WORK REQUIRED:
Nothing but the lines from the one containing "Click the 'Select" through the last line of the records below should be written out, each exactly as it stands.
##############################
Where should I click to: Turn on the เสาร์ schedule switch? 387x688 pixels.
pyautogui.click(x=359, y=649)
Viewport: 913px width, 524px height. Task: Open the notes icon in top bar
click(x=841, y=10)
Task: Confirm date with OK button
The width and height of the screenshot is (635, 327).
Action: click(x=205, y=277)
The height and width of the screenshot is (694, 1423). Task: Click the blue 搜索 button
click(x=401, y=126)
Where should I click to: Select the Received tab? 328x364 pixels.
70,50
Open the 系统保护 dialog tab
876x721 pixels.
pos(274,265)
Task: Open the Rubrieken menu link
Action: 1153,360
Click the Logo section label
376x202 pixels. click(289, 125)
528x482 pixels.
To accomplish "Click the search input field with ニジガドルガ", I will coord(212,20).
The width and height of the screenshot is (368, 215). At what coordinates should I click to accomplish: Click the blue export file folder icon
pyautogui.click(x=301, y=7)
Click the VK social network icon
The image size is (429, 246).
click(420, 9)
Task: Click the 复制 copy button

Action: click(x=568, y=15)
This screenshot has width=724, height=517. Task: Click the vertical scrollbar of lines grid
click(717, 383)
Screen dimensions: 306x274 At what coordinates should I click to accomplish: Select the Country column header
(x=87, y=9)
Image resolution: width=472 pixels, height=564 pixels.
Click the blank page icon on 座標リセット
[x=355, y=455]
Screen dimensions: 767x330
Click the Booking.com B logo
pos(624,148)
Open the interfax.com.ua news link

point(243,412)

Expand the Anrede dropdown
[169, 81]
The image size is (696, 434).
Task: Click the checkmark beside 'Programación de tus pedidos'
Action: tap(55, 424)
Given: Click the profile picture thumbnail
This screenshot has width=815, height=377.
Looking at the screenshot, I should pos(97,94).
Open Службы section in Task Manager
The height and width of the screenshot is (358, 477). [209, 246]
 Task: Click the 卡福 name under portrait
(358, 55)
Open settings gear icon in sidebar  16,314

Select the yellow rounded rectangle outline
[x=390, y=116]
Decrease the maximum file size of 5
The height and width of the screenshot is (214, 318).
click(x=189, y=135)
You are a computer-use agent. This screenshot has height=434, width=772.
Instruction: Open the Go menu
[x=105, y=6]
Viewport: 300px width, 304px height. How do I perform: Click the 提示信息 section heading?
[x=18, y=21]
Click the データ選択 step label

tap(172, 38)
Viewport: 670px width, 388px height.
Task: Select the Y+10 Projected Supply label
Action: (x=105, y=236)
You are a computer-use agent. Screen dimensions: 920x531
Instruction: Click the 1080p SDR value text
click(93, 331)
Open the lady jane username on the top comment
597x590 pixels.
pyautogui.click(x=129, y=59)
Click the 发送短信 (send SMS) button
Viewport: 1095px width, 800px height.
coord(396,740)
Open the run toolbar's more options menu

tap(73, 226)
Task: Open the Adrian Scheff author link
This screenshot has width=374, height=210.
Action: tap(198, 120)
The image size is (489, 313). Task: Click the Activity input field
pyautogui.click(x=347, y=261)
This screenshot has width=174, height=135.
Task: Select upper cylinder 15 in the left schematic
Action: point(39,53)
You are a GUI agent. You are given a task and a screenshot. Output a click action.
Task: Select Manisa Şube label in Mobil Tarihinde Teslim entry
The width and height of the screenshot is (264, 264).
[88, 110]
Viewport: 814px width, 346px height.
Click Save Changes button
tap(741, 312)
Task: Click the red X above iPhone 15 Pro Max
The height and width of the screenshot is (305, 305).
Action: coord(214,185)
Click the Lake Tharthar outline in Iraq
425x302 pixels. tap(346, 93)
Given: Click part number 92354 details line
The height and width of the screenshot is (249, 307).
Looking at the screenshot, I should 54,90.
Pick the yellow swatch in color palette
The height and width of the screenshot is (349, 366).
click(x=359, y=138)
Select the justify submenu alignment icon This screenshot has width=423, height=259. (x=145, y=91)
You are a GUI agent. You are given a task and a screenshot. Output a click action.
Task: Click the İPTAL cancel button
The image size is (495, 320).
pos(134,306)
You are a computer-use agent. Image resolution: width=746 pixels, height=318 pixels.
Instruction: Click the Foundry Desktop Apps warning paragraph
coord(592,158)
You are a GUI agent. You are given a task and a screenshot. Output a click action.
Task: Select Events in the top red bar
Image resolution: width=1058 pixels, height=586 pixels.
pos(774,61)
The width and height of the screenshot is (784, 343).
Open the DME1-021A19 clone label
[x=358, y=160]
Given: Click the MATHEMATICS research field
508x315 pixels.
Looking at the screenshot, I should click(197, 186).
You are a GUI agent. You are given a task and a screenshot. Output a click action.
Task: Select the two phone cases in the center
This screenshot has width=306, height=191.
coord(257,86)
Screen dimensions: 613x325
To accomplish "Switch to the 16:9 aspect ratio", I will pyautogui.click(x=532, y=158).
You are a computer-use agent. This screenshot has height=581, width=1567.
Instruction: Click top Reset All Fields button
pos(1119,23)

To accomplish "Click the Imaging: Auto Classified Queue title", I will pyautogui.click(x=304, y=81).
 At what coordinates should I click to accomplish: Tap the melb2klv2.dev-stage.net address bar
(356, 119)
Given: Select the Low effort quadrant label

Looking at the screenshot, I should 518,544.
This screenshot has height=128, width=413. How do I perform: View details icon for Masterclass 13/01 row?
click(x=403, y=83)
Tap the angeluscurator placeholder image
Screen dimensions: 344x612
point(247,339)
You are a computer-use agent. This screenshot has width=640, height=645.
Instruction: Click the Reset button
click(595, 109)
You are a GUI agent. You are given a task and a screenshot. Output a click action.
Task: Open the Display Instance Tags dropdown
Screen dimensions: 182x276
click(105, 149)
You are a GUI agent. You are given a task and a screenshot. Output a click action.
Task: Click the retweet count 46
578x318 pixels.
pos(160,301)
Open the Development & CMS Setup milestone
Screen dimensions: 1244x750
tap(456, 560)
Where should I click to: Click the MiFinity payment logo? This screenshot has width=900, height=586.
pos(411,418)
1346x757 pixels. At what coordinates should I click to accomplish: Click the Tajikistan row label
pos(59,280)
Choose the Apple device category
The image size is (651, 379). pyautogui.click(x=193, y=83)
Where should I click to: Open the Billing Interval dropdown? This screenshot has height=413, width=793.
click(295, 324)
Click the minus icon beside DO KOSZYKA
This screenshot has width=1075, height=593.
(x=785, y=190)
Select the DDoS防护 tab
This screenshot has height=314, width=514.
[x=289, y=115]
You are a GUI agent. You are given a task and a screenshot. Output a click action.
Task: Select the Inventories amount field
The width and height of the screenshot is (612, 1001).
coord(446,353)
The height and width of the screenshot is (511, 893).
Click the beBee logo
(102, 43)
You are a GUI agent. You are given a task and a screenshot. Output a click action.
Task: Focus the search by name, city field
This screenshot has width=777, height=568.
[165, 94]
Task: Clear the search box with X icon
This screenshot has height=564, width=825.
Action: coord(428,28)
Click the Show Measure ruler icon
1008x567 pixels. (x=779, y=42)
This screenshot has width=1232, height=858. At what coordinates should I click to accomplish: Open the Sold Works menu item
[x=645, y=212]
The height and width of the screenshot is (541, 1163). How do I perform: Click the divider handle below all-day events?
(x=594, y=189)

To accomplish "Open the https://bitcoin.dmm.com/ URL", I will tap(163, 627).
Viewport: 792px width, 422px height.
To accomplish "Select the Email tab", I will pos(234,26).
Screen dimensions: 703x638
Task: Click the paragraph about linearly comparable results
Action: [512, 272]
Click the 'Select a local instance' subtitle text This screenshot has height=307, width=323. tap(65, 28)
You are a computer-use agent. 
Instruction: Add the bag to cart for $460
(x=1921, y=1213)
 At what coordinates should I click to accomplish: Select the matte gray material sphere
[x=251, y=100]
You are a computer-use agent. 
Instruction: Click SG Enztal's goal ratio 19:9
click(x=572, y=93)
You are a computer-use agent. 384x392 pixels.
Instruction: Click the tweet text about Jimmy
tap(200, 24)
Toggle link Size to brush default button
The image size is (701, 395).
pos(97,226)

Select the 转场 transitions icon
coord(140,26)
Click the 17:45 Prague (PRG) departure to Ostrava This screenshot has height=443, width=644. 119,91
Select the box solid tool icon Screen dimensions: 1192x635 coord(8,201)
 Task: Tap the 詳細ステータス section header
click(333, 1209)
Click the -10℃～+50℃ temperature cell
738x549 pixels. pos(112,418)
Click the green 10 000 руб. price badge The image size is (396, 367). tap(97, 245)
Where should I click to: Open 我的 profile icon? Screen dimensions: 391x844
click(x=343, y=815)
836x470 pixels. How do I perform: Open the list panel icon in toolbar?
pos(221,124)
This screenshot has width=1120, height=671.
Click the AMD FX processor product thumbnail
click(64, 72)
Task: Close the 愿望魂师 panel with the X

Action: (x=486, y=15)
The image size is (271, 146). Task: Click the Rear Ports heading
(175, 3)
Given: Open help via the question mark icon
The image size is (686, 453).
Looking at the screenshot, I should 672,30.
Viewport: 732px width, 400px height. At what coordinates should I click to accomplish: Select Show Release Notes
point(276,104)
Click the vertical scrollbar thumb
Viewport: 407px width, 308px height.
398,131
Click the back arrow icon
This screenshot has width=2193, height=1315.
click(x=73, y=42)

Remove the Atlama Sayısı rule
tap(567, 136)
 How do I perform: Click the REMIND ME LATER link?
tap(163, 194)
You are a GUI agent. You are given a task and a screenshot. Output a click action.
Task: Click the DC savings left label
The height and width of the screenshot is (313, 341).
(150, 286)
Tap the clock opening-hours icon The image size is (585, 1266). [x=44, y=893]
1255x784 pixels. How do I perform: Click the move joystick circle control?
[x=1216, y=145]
##############################
TASK RESPONSE:
Click the 'Select a local instance' subtitle text This screenshot has height=307, width=323. tap(65, 28)
You are a computer-use agent. 
Instruction: Add the bag to cart for $460
(x=1921, y=1213)
 At what coordinates should I click to accomplish: Select the matte gray material sphere
[x=251, y=100]
You are a computer-use agent. 
Instruction: Click SG Enztal's goal ratio 19:9
click(x=572, y=93)
You are a computer-use agent. 384x392 pixels.
Instruction: Click the tweet text about Jimmy
tap(200, 24)
Toggle link Size to brush default button
The image size is (701, 395).
pos(97,226)

Select the 转场 transitions icon
coord(140,26)
Click the 17:45 Prague (PRG) departure to Ostrava This screenshot has height=443, width=644. 119,91
Select the box solid tool icon Screen dimensions: 1192x635 coord(8,201)
 Task: Tap the 詳細ステータス section header
click(333, 1209)
Click the -10℃～+50℃ temperature cell
738x549 pixels. pos(112,418)
Click the green 10 000 руб. price badge The image size is (396, 367). tap(97, 245)
Where should I click to: Open 我的 profile icon? Screen dimensions: 391x844
click(x=343, y=815)
836x470 pixels. How do I perform: Open the list panel icon in toolbar?
pos(221,124)
This screenshot has width=1120, height=671.
Click the AMD FX processor product thumbnail
click(64, 72)
Task: Close the 愿望魂师 panel with the X

Action: (x=486, y=15)
The image size is (271, 146). Task: Click the Rear Ports heading
(175, 3)
Given: Open help via the question mark icon
The image size is (686, 453).
Looking at the screenshot, I should 672,30.
Viewport: 732px width, 400px height. At what coordinates should I click to accomplish: Select Show Release Notes
point(276,104)
Click the vertical scrollbar thumb
Viewport: 407px width, 308px height.
398,131
Click the back arrow icon
This screenshot has width=2193, height=1315.
click(x=73, y=42)

Remove the Atlama Sayısı rule
tap(567, 136)
 How do I perform: Click the REMIND ME LATER link?
tap(163, 194)
You are a GUI agent. You are given a task and a screenshot. Output a click action.
Task: Click the DC savings left label
The height and width of the screenshot is (313, 341).
(150, 286)
Tap the clock opening-hours icon The image size is (585, 1266). [x=44, y=893]
1255x784 pixels. How do I perform: Click the move joystick circle control?
[x=1216, y=145]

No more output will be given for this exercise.